I'm not practical with programming (as Charlie), so I try to solve with Excel in four steps. 

1) Open an Excel sheet. Fill column A with all the numbers from 11000 to 31622 (do it with Excel Fill Series feature). 

2) Fill column B with the squares (Use the Power function of Excel for the first cell B1 and fill the formula down (it's very quick) since the row 21622 is reached.

3) Now there are all the squares in the sheet from (B1=121000000 to B21622=999950884). The problem is finding those containing just all different digits. One way to do this is using the Substitute Function:

Substitute( text, old_text, new_text, nth_appearance )

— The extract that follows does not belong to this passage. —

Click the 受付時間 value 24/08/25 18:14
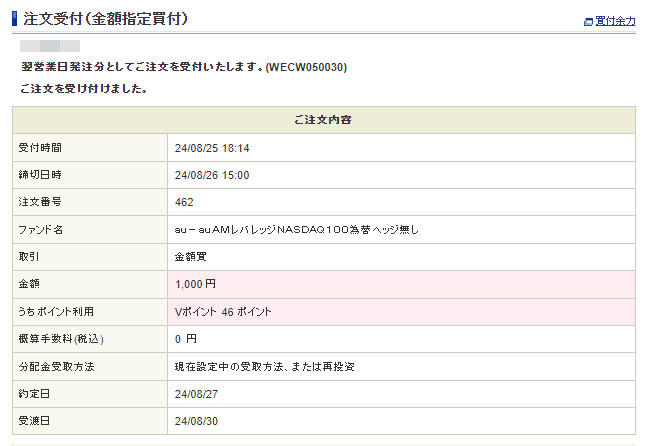Image resolution: width=647 pixels, height=446 pixels. (211, 148)
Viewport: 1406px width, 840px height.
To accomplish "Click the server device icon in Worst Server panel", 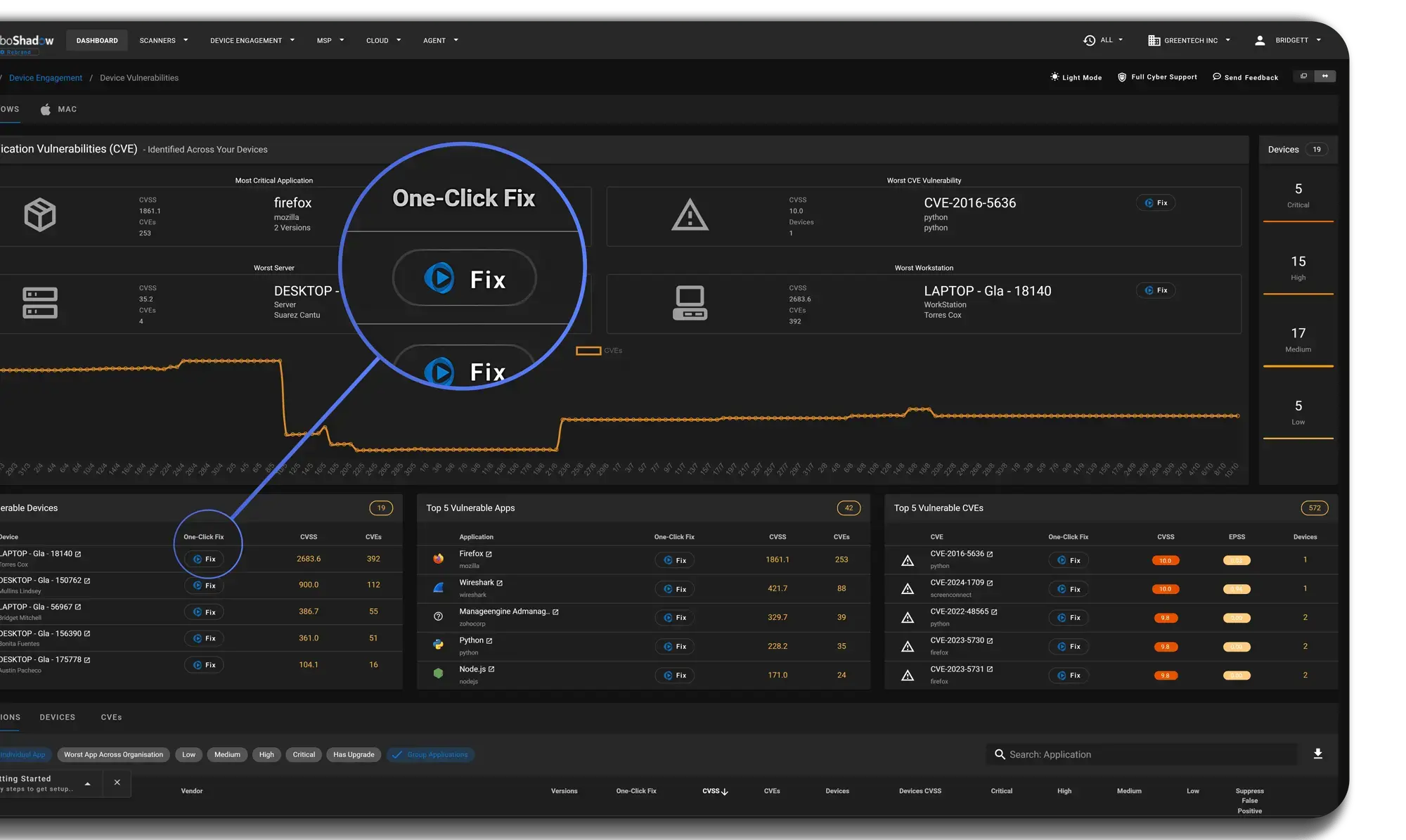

Substitute(B1,1,a,1) convert "121000000" to "a21000000"

Substitute(B1,2,a,1) convert "a21000000" to "aa1000000"

(Note that the bold 1 means that only the first appearence of the digit in the number is substituted)

If we applies Substitute nine times (and put the output in column C, D, …to K), one for each "1 to 9 number" (and filling the formula down till the end of the file) we'll obtain a pattern for each square number. But:

- the pattern of numbers with different digits (and only these) will be "aaaaaaaaa".

4) To find these numbers (whose pattern is "aaaaaaaaa") we can use the function "If" (output column L):

-If(L1=aaaaaaaaa; Yes;""). Filling it down you obtain exactly 30 "Yes" in the rows of the numbers we wanted to find. They are the 30 square 9-digited numbers formed with 9 different digits.